Concretely, what you do, personally, is build a list of RSS feeds (Web addresses), say of your favorite blogs and news sites. Then, having saved them in a tool called an RSS reader, every time you want to see what’s new on those sites, you refresh (re-download) the feeds, allowing you to get all updates in the same place. This saves you time and effort, and allows you to see everything in a linear, organized manner. Compare that with having to visit every site, only to see that most of them were not updated anyway.

Screenshot of FeedDemon, a popular aggregator

Screenshot of FeedDemon, a popular RSS reader

It’s important to realize that an RSS feed may represent just about anything. Some people, for example, publish their new bookmarks using that, or their recent activities on the Web. So if your friends publish such feeds, you can get news from them in the same place you read your daily news. One site built on such a concept is FriendFeed.

The tools

There are many tools to “aggregate” RSS feeds, called RSS readers (or aggregator). They all basically follow the same principle: you add feeds (URLs) and classify them in categories (world news, science news, etc.).

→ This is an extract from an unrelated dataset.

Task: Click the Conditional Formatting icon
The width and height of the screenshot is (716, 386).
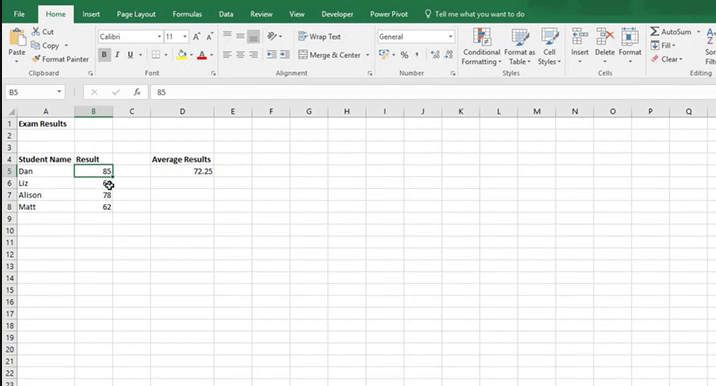Action: pyautogui.click(x=482, y=37)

Some aggregators are Web based, meaning you can access them everywhere you have access to a browser. Some of the most popular online tools are Bloglines and Google Reader.

Screenshot of Google Reader

Screenshot of Google Reader

You may also aggregate news in a program installed locally, on your computer. A popular Windows application to do this is FeedDemon (see screenshot above).

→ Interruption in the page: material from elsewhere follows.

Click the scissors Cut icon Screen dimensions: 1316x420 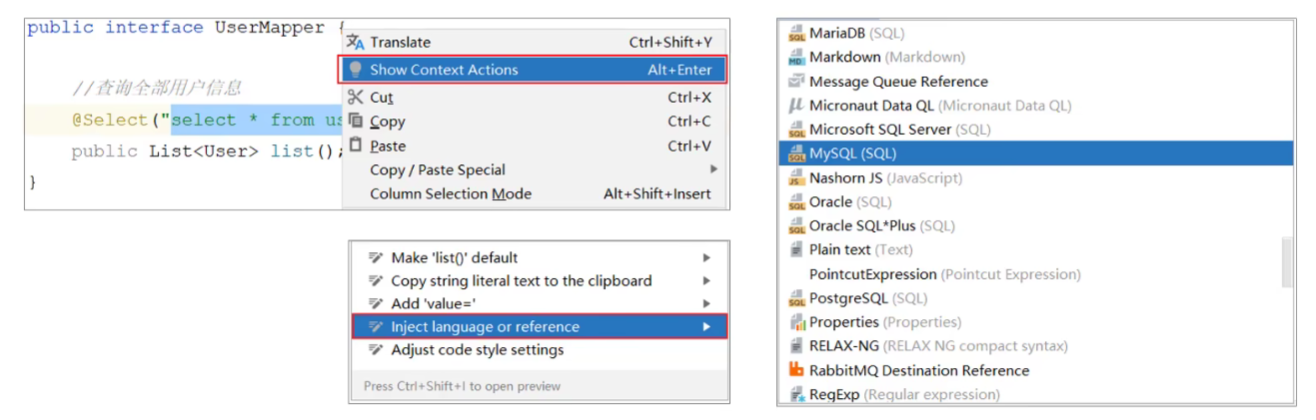click(x=355, y=97)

You can usually switch from one program to the other by exporting the list of feeds. There’s a standard format for this, called OPML.

The technicals

An “RSS feed” is a file, just like any other file, that’s frequently updated to contain the most recent items. They’re usually downloaded from the Web, therefore having an URL.

For example, my blog has an RSS feed, accessible at this address: http://www.fsavard.com/flow/feed/. If you save it and open it in a text editor (ie. Notepad), you’ll see my latest blog posts marked up with <…> tags in a way that’s universally accepted. RSS is in fact the standard (file format) that specifies how this mark up is made (ie. how to let a program understand that this is the title, this is the summary, etc.). There are other formats (notably Atom), but we generally refer to feeds as RSS feeds anyway.

The standard icon for this can be seen at the top of this article, or in the right sidebar of this site (see “Follow my blog”).

The danger

Aggregating seems very neat in the beginning, but by the moment you realize how easy it is to add feeds, you rapidly accumulate lots of them, which translates in more and more news each day. The danger lies in spending, in the end, more time on daily news. The benefit is being more informed, of course.

That’s why you need to exercise balance, and learn to choose your feeds wisely. More on that in other posts.